Introduction: Racial disparities in mycosis fungoides (MF) and Sezary syndrome (SS) are well-documented, with self-identified Black patients being diagnosed younger, with more advanced disease, and worse survival. (Su C et al. J Am Acad Dermatol. 2017; Wilson LD et al. Clin Lymphoma Myeloma Leuk. 2012). Our previous work showed that these disparities persist after adjusting for socioeconomic factors (Gandham AR et al. Clin Lymphoma Myeloma Leuk. 2024) suggesting genetic ancestry may contribute. We compared clinical characteristics and outcome of MF/SS patients stratified by self-reported race versus genetic ancestry.

Methods: Patients with confirmed MF/SS were consented for genetic profiling via Memorial Sloan Kettering Integrated Mutation Profiling of Actionable Cancer Targets (MSK-IMPACT). Genetic ancestry was inferred using ADMIXTURE and single nucleotide polymorphisms (SNPs) captured by MSK-IMPACT (Arora K et al. Cancer discovery. 2022). Patients with ancestral fraction of >0.8 for any single population were assigned that population label; otherwise, they were considered admixed.

Results: Genetic ancestry analysis of 161 MF/SS patients (104 self-reported White race, 30 Black, 7 Asian, 20 Other/Unknown) identified 74 as European (EUR), 21 Ashkenazi Jewish (ASJ), 23 African (AFR), 5 East/South Asian, 1 Native American and 37 as admixed. AFR patients were diagnosed 10 years younger than EUR/ASJ (p=0.01) and were less likely to present with stage IA disease compared to EUR/ASJ patients (0% vs 23.2%, p=0.01).
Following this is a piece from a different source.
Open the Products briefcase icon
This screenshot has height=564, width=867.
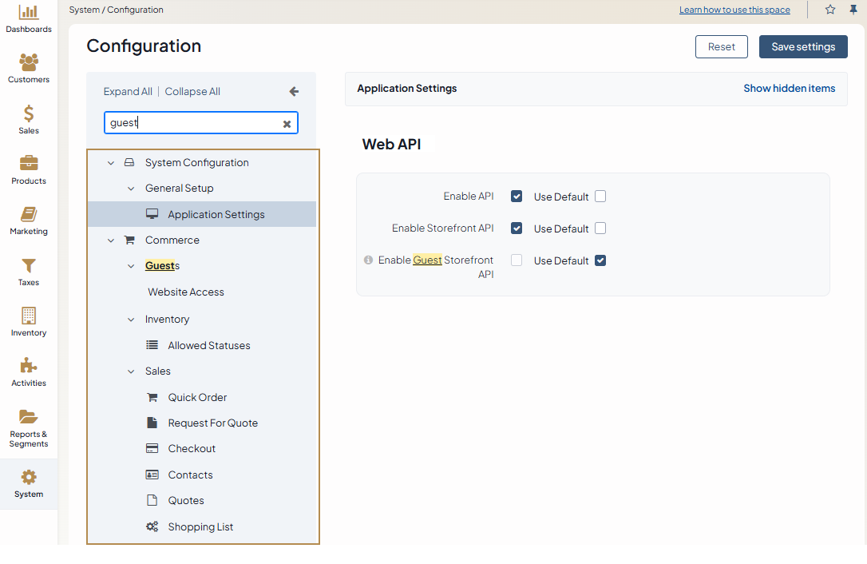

Trends towards higher female dominance (52% vs. 35%, p=0.1), higher disease-related mortality (22% vs 12%, p=0.2) and worse progression-free survival (PFS, p=0.11) were observed in AFR patients. ASJ patients showed a trend toward improved PFS compared to EUR patients (p=0.08).

Conclusions: Our novel ancestry-based stratification of MF/SS patients confirms disparities seen in self-reported race groups, supporting the need to further investigate specific genetic and non-genetic contributors to disparities in MF/SS patients.